If I have one quibble it is with the section of the book in America in which Jean becomes involved with an evangelical movement.  This seemed to me to be a rather broad caricature of American society and to be essentially plot-driven, rather than telling us much more about Jean.  But there is much to admire and enjoy, and Jean's story is thoroughly absorbing and enriching.  I hope Anna Richards is working on an equally inventive second novel.

Saturday, 5 February 2011

The Demon Lover by Elizabeth Bowen

This collection of short stories was published in 1945; thematically, the stories concern the psychic, social and material damage inflicted by the Second World War.  Many of the stories centre around houses changed by bombing, requisition, or disuse, and on the effect of these changes on the people who move around and through these houses.  A crack in a wall may act as a conduit to another world; disturbing memories and dreams are summoned by rediscovered objects; social structures are as cracked as the masonry.  Some of the stories are deeply sinister in effect - the title story in particular - and Bowen is very good at showing how close to the boundaries of madness her protagonists come.  Other stories deal, more humorously, with the frustrations that arise from the limitations of wartime, and in more than one story Bowen skewers the self-importance of the war-worker with great effectiveness.

This collection left me with the general impression that civilian life in wartime, with its dreary constraints, deprivations and shocks, allows long-buried sorrows to surface, almost as if one trauma calls up another, older one; and that war service required a mask, a persona, not just for the purposes of national security but also to sustain individual endurance of the intolerable.  It is these masks that slip, or are knocked askew, in Bowen's stories.  Being Bowen's stories, they are exquisitely written: there are some elegiac descriptions of the lost past, imbued both with beauty and with a deserved sense of unreality, as they are invariably the products of dreams or hallucinations.  Beauty can be read as another casualty of war, only to be accessed if one is prepared to peer beyond the limitations of sanity.

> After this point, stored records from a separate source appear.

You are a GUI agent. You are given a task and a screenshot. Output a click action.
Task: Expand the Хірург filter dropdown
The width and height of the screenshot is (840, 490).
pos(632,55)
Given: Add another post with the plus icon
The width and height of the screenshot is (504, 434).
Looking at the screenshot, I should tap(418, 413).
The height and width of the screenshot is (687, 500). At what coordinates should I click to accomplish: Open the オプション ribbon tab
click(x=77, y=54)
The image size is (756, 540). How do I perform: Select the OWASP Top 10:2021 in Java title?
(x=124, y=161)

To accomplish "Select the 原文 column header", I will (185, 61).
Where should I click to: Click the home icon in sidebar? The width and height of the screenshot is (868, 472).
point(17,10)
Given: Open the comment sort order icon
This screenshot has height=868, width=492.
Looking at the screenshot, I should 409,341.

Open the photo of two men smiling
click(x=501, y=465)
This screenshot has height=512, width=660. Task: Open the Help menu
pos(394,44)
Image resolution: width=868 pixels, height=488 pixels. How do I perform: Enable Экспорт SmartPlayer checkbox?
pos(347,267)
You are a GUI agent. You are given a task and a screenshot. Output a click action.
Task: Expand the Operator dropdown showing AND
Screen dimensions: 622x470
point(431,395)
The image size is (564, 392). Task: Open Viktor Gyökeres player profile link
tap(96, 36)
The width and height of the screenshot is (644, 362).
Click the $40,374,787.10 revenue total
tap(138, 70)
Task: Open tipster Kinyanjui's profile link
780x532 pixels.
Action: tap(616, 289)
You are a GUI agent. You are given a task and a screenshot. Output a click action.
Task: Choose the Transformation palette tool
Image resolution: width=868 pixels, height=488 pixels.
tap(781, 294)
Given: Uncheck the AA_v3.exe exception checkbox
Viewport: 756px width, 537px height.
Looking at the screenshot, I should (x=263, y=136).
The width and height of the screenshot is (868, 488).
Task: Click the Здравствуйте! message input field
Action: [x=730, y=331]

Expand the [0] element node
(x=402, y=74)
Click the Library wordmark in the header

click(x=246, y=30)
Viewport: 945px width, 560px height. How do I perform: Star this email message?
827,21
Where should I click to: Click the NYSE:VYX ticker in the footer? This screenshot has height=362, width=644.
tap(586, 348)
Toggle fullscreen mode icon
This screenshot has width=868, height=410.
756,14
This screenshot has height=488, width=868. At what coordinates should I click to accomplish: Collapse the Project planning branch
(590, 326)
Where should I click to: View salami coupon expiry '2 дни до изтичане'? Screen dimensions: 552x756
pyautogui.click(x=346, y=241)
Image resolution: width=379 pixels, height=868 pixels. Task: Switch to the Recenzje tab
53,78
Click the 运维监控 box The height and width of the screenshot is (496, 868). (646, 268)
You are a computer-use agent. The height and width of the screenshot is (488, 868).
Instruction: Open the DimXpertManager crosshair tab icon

Bowen tends to focus on her particular milieu and class; if you are interested in fiction about the Blitz in the East End, you won't find it here.  There is even an Irish country house setting for one of the stories.  However, as with The Death of the Heart, the voices of the servant class and the lower-middle class do break through, and in some stories are symptomatic of the social disruption occasioned by the war.

The Demon Lover is no longer in print as a collection, although there are second-hand copies about - mine is a rather elegant volume that the title page tells me was "produced in complete conformity with the authorized economy standards" prevailing in 1945.  However, Vintage offer a volume of Bowen's collected short stories which includes 79 of her stories, including the stories in this book.

Thursday, 12 June 2008

The Museum of Cheats by Sylvia Townsend Warner



Typically lyrical, tricky stories from STW. The title story is a long history of the eponymous museum spanning several centuries, much in the style of The Corner That Held Them; the story of an institution rather than the characters that populate it. Many of the stories focus on the immediate aftermath of the second world war, with separated couples reunited but unreconciled. It will make a good companion piece to Austerity Britain.